◆ **The problem**
Copy the lines of the entries exactly, from the opening one to the one holding "[Cookiebot by Usercentrics", and leave out everything after.

[Source data — start]

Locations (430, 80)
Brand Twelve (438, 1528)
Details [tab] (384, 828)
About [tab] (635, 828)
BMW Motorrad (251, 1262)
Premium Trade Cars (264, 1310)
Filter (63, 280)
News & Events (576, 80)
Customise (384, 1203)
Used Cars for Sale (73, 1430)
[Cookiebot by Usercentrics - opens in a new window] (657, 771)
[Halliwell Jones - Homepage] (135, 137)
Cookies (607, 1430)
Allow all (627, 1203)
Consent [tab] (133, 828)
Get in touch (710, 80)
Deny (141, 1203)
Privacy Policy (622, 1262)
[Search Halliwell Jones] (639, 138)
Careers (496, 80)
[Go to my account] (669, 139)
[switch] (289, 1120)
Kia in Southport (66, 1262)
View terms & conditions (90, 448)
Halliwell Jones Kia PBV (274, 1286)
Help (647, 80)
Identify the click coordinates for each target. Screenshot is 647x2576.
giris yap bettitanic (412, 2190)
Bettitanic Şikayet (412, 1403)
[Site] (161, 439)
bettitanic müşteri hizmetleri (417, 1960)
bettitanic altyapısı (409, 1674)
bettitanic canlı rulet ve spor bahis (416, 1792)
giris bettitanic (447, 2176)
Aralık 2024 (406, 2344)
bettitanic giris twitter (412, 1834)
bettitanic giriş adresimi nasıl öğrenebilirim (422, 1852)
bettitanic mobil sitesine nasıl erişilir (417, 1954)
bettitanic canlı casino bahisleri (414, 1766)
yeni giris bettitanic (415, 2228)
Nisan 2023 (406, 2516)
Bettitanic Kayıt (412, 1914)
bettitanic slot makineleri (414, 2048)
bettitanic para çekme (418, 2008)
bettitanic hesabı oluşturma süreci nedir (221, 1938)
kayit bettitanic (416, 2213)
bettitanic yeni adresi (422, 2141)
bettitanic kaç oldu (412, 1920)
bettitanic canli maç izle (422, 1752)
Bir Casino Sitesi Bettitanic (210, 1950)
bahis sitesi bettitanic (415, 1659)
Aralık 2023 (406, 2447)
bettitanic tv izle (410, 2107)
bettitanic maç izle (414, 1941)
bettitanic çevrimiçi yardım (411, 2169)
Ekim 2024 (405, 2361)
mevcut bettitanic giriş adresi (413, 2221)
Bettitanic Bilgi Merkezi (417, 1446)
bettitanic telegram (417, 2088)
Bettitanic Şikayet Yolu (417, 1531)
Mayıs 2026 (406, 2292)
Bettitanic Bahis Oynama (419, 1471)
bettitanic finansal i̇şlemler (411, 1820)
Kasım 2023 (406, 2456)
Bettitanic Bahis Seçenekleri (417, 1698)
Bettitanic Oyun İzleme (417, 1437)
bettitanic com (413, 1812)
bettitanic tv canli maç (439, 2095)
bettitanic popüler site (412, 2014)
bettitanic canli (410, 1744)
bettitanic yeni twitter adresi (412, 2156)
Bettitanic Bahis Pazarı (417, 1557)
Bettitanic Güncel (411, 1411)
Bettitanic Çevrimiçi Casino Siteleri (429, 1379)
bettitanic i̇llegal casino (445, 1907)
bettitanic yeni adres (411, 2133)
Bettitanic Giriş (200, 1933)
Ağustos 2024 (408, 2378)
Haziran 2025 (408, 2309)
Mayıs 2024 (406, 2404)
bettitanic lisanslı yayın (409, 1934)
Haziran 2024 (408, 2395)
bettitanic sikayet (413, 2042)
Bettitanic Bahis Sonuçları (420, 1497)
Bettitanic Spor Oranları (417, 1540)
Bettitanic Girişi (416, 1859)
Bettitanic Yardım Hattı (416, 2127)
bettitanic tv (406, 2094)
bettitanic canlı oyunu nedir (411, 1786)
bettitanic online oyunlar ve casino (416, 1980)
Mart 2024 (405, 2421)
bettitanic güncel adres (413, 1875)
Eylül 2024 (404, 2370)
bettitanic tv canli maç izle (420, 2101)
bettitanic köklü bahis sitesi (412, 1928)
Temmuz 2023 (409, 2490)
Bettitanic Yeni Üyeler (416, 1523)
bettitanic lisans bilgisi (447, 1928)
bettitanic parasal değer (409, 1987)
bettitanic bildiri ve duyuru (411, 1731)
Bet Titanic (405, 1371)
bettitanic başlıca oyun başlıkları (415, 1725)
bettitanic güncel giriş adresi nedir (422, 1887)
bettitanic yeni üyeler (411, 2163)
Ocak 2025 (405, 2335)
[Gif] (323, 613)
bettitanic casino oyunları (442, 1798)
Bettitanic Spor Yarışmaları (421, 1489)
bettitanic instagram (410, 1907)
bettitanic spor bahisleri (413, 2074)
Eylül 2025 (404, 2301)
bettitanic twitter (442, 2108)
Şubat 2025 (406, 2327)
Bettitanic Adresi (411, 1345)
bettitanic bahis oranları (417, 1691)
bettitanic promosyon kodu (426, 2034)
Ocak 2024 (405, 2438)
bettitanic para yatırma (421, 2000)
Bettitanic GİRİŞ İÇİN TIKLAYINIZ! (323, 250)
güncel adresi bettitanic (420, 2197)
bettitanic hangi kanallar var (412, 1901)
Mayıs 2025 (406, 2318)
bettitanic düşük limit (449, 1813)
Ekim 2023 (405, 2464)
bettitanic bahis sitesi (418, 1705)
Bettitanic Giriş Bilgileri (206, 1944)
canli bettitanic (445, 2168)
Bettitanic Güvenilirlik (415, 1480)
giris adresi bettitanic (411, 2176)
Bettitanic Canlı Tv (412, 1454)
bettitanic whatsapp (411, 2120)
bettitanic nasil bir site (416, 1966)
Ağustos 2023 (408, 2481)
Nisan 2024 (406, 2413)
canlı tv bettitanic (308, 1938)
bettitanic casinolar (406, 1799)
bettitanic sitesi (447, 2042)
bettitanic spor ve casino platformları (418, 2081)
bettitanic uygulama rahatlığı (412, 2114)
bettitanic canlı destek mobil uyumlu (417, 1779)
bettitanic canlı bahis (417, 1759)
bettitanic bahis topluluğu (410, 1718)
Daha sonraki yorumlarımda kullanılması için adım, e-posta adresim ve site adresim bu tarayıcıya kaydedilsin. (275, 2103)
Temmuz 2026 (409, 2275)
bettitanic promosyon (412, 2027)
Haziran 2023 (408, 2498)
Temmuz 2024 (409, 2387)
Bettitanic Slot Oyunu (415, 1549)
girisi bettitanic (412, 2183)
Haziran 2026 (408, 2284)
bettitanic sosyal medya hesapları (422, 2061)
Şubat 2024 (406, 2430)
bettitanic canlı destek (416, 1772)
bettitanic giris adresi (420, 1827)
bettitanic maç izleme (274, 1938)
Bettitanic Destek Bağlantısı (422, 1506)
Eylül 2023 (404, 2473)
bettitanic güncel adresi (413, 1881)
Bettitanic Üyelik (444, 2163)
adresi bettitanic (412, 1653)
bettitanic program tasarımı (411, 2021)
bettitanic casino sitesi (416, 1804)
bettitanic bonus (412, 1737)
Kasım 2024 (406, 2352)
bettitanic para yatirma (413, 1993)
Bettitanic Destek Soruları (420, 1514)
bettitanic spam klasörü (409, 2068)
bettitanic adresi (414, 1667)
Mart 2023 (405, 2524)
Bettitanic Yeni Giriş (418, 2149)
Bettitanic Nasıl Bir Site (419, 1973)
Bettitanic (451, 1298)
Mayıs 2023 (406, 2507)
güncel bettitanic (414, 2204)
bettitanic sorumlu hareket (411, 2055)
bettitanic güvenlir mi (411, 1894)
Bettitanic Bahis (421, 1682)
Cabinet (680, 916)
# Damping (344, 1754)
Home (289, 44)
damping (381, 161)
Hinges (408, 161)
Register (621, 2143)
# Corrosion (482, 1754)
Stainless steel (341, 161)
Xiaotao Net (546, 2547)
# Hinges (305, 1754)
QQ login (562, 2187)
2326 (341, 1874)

[Source data — finish]

◆ **Written answer**
Locations (430, 80)
Brand Twelve (438, 1528)
Details [tab] (384, 828)
About [tab] (635, 828)
BMW Motorrad (251, 1262)
Premium Trade Cars (264, 1310)
Filter (63, 280)
News & Events (576, 80)
Customise (384, 1203)
Used Cars for Sale (73, 1430)
[Cookiebot by Usercentrics - opens in a new window] (657, 771)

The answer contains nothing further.